Although the U.S government should be commended for taking these positive steps, after a while I started to think, “what if this consultation session is nothing but a show?” Perhaps it is just a strategy in which, by taking technical measures like consultations, the government makes us believe it is committed to human rights; when in practice, where policies and order of priorities need to be changed, when resources need to be reallocated in order to remedy human rights violations – the government stays resolutely in its old position. It was very disappointing, for example, when it was HUD’s turn to give a response to the Law Center’s presentation. Rather than giving a responsive answer to the presentation and properly addressing the recommendations, HUD’s delegates presented, so it seemed, prepared-in-advanced bullet points that failed in any way to address the advocates’ concerns, and merely stated recent agency accomplishments.

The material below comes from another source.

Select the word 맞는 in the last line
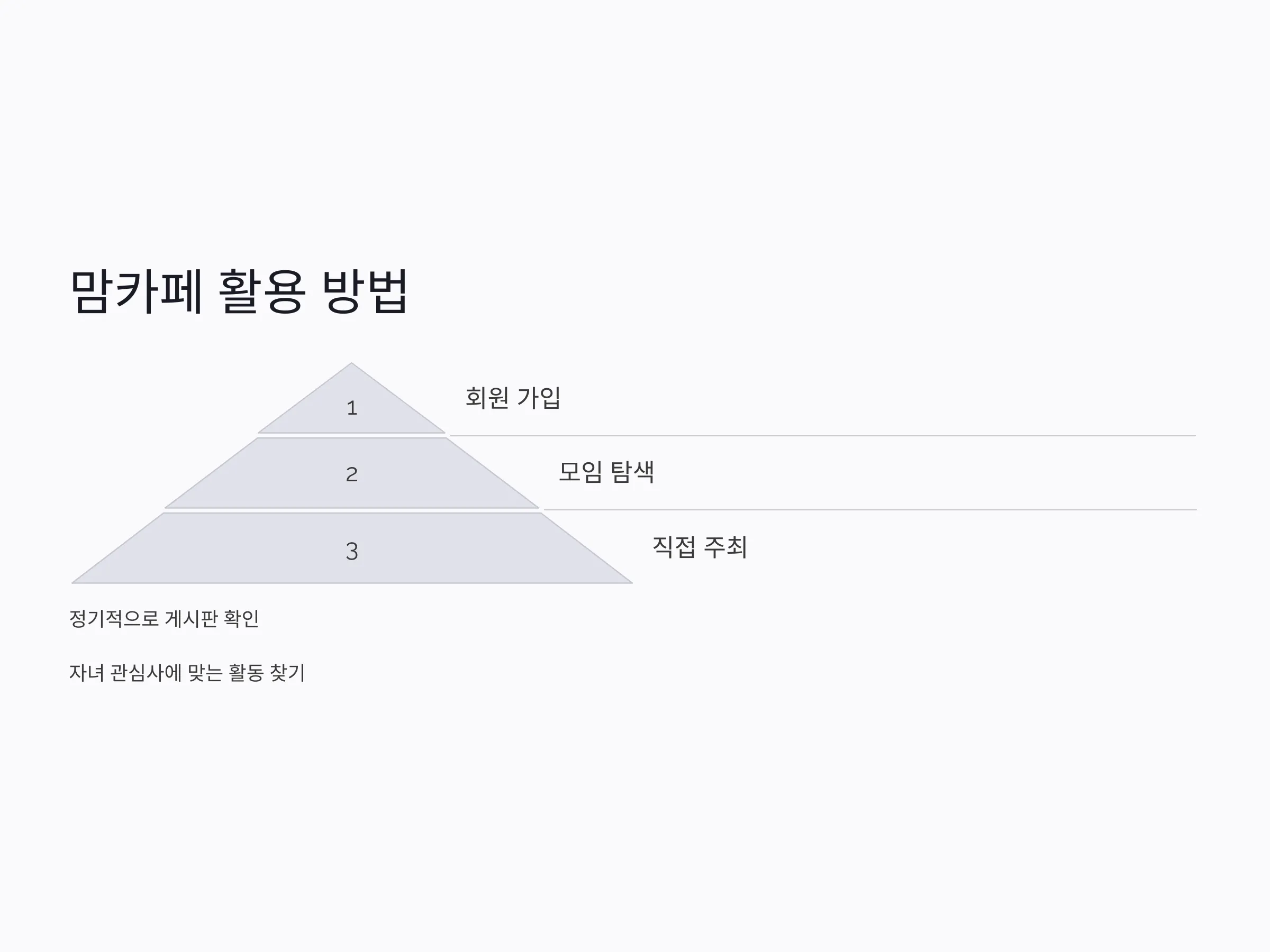coord(205,673)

After debating with myself about which of those two conflicting points of view is the right one, I believe the truth lies somewhere in the middle. I did get the feeling that most, if not all, of the delegates were honest and genuine when they expressed their commitment to human rights. And I also understand that this is a long educational process on human rights for the domestic government agencies in which the consultation sessions are a (small) step forward. Nevertheless, for this country to truly be the “shining city on a hill” example of human rights it claims to be, it must demonstrate responsiveness to consultations like these in both word (by actually responding to the questions posed) and deed (by changing its policies to reflect its human rights obligations).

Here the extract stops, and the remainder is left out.